> [ACTION ITEM]: In the listing below, find the line that contains "Contact Us (38, 2404)" and the line that contains "More Information (57, 1163)". Quote both and every line between them, exactly, and nothing more.

> [STORED DATA]:
- Opening Delimiter -

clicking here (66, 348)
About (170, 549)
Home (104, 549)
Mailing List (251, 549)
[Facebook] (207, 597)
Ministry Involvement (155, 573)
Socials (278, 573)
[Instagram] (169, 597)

- Closing Delimiter -
- Opening Delimiter -

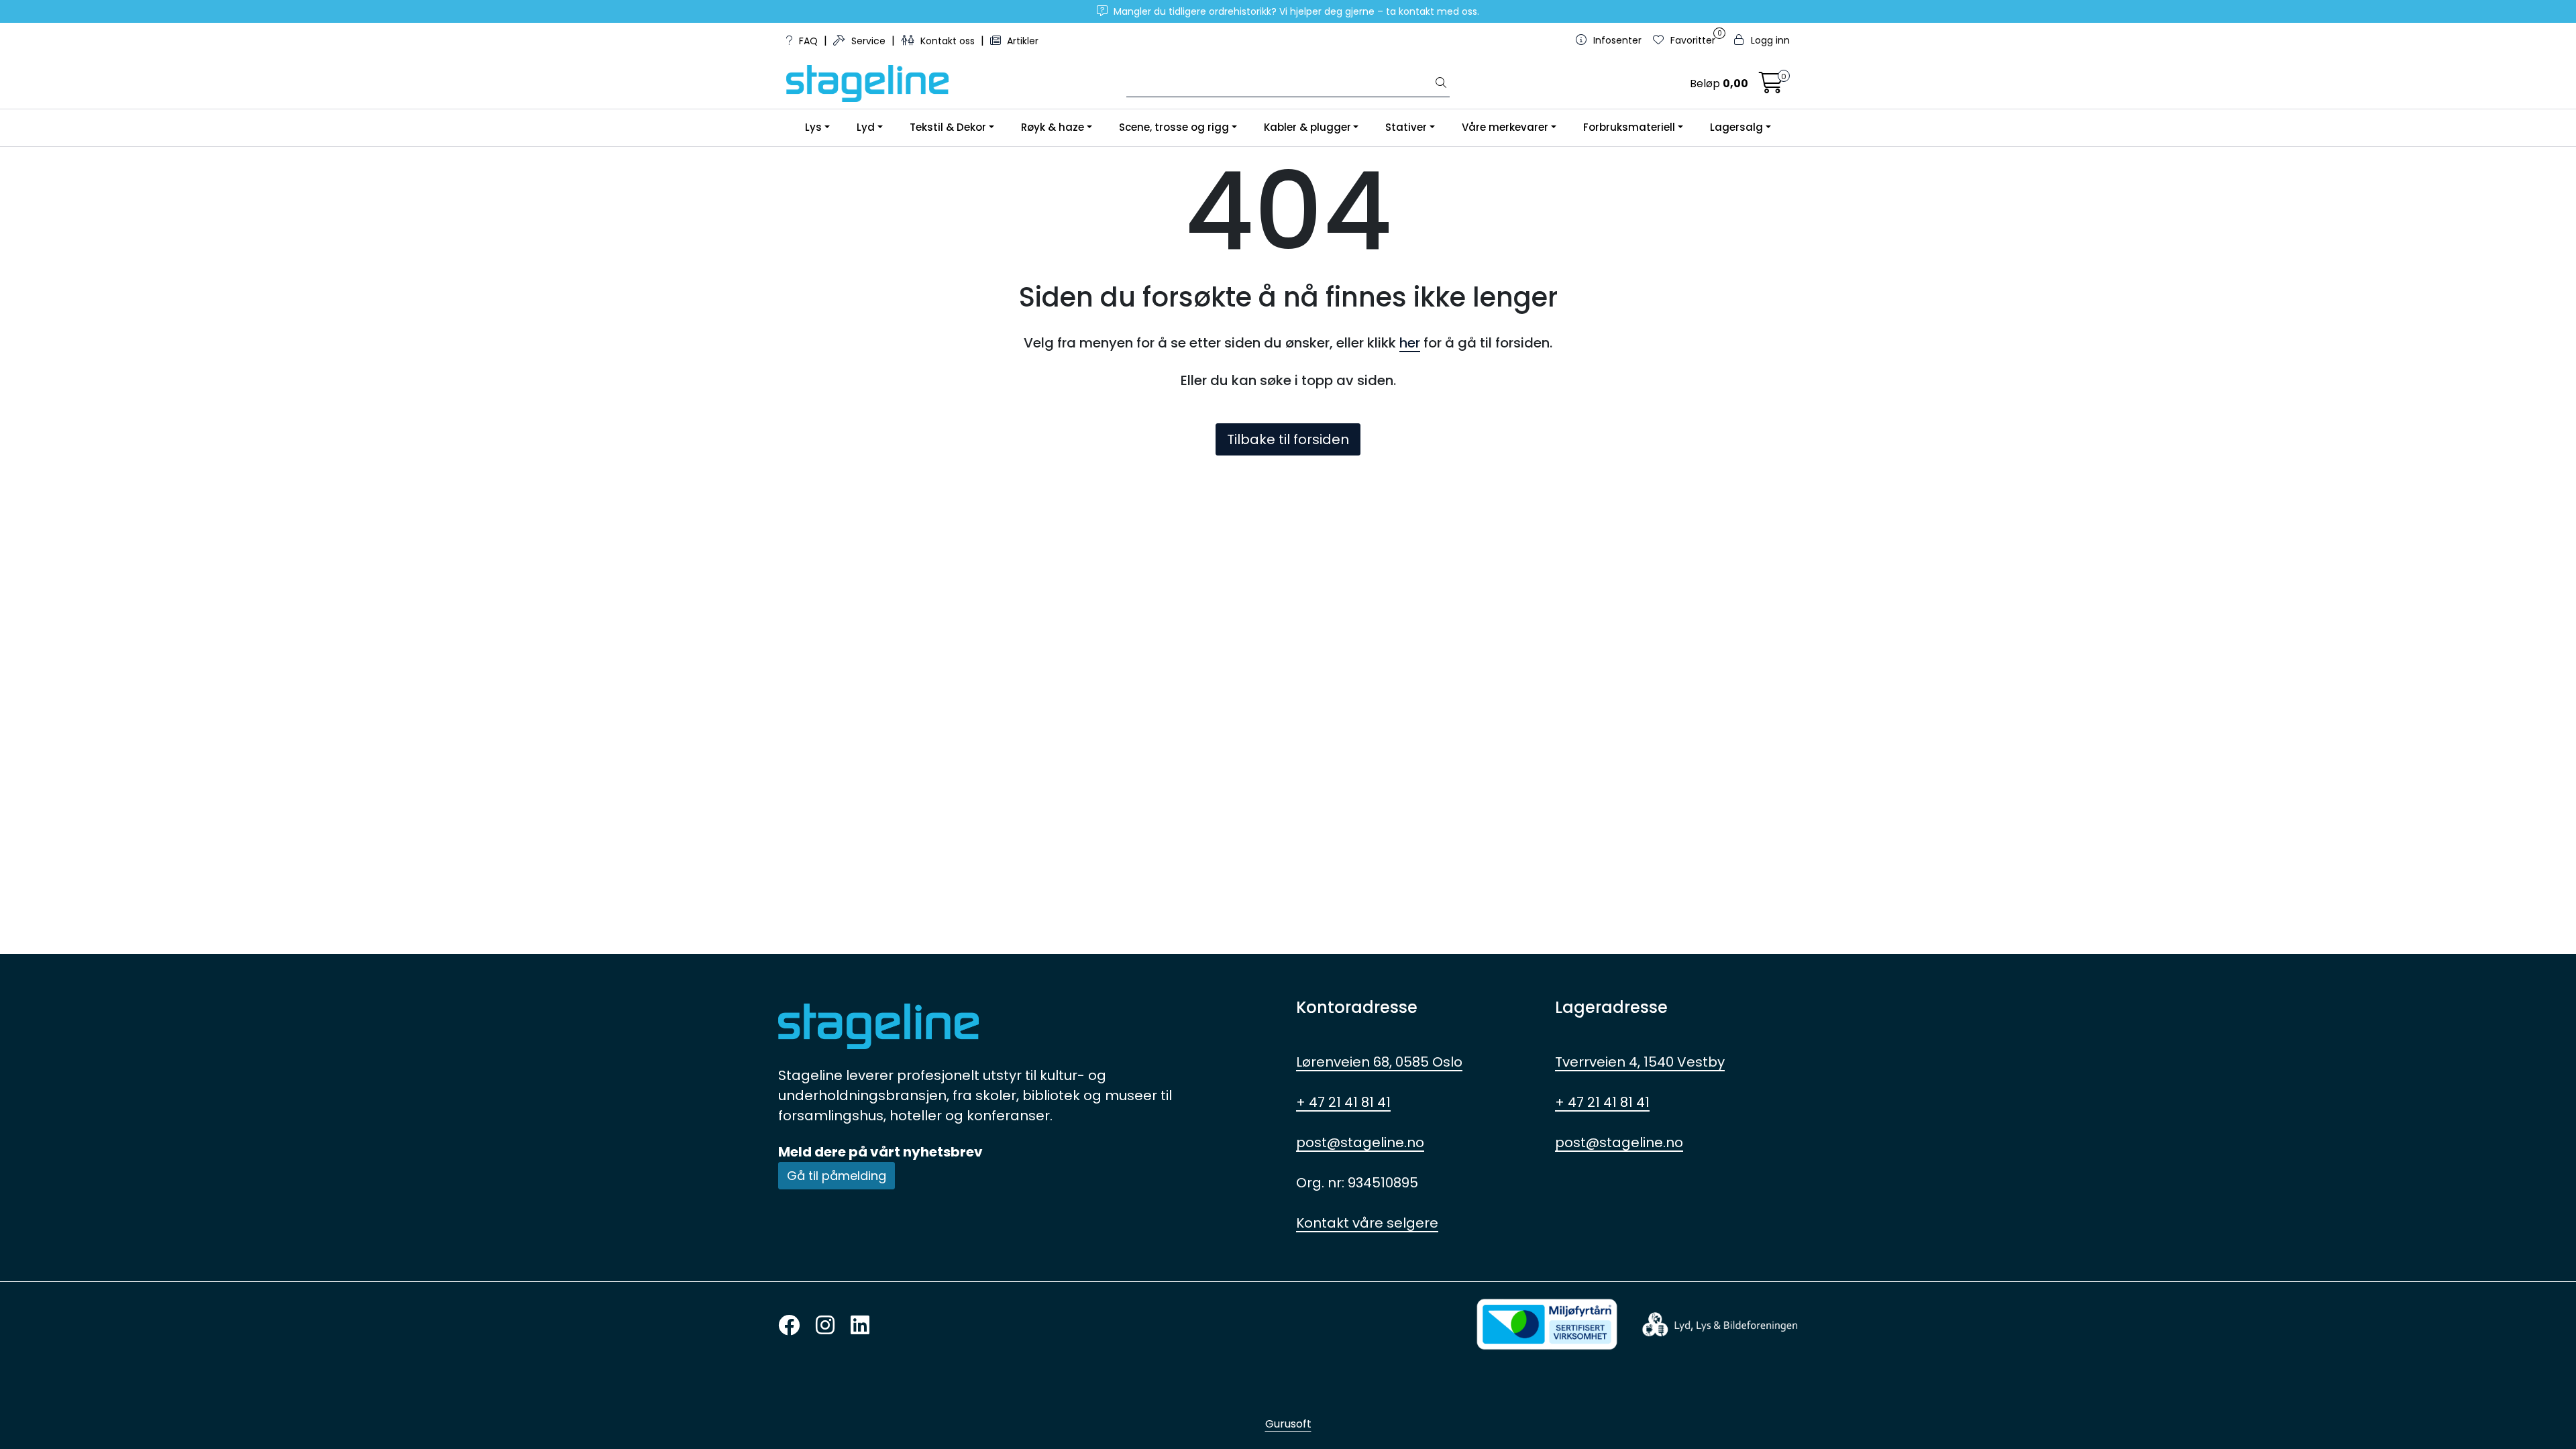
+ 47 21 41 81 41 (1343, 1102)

- Closing Delimiter -
- Opening Delimiter -

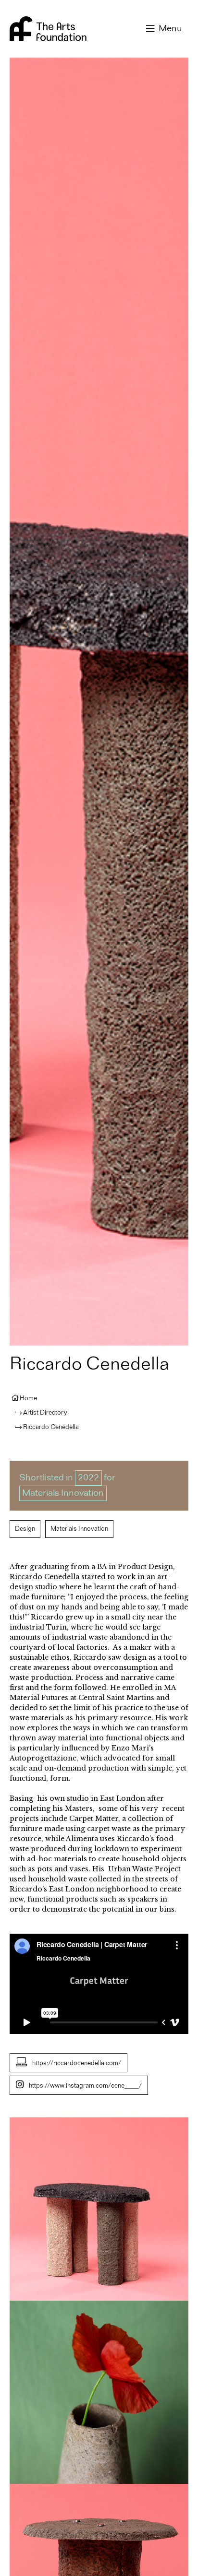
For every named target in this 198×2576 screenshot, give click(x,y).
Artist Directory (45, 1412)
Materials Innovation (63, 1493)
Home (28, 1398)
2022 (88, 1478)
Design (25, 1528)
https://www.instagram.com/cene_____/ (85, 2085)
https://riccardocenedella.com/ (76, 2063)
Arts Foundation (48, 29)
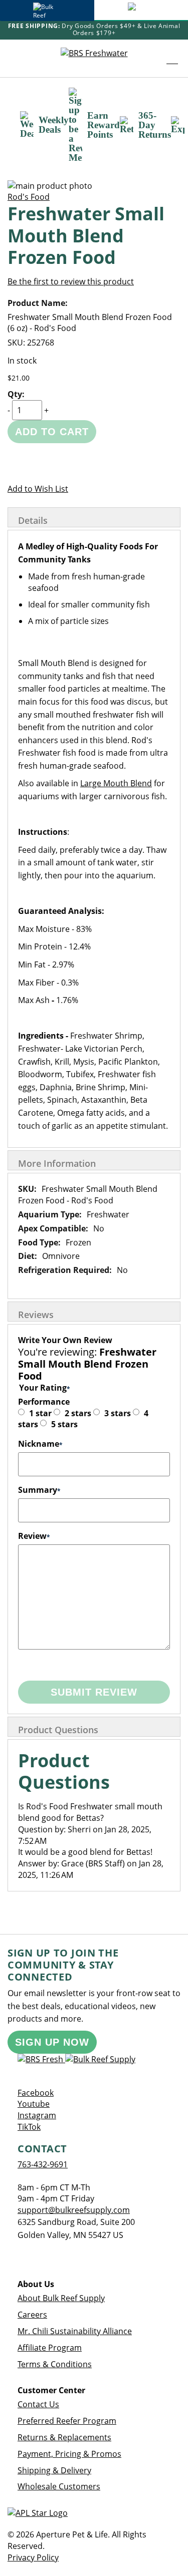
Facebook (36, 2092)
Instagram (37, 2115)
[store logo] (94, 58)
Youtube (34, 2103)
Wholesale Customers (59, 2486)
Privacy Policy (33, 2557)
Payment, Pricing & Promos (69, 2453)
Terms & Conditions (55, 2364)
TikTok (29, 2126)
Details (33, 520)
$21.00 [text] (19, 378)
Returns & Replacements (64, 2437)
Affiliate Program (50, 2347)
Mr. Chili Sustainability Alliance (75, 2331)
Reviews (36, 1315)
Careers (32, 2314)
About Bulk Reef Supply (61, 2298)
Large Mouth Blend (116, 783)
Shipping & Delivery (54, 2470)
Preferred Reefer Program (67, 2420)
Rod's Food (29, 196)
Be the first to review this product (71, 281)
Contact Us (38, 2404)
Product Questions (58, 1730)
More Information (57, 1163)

- Closing Delimiter -

> [ANSWER SPACE]:
Contact Us (38, 2404)
Product Questions (58, 1730)
More Information (57, 1163)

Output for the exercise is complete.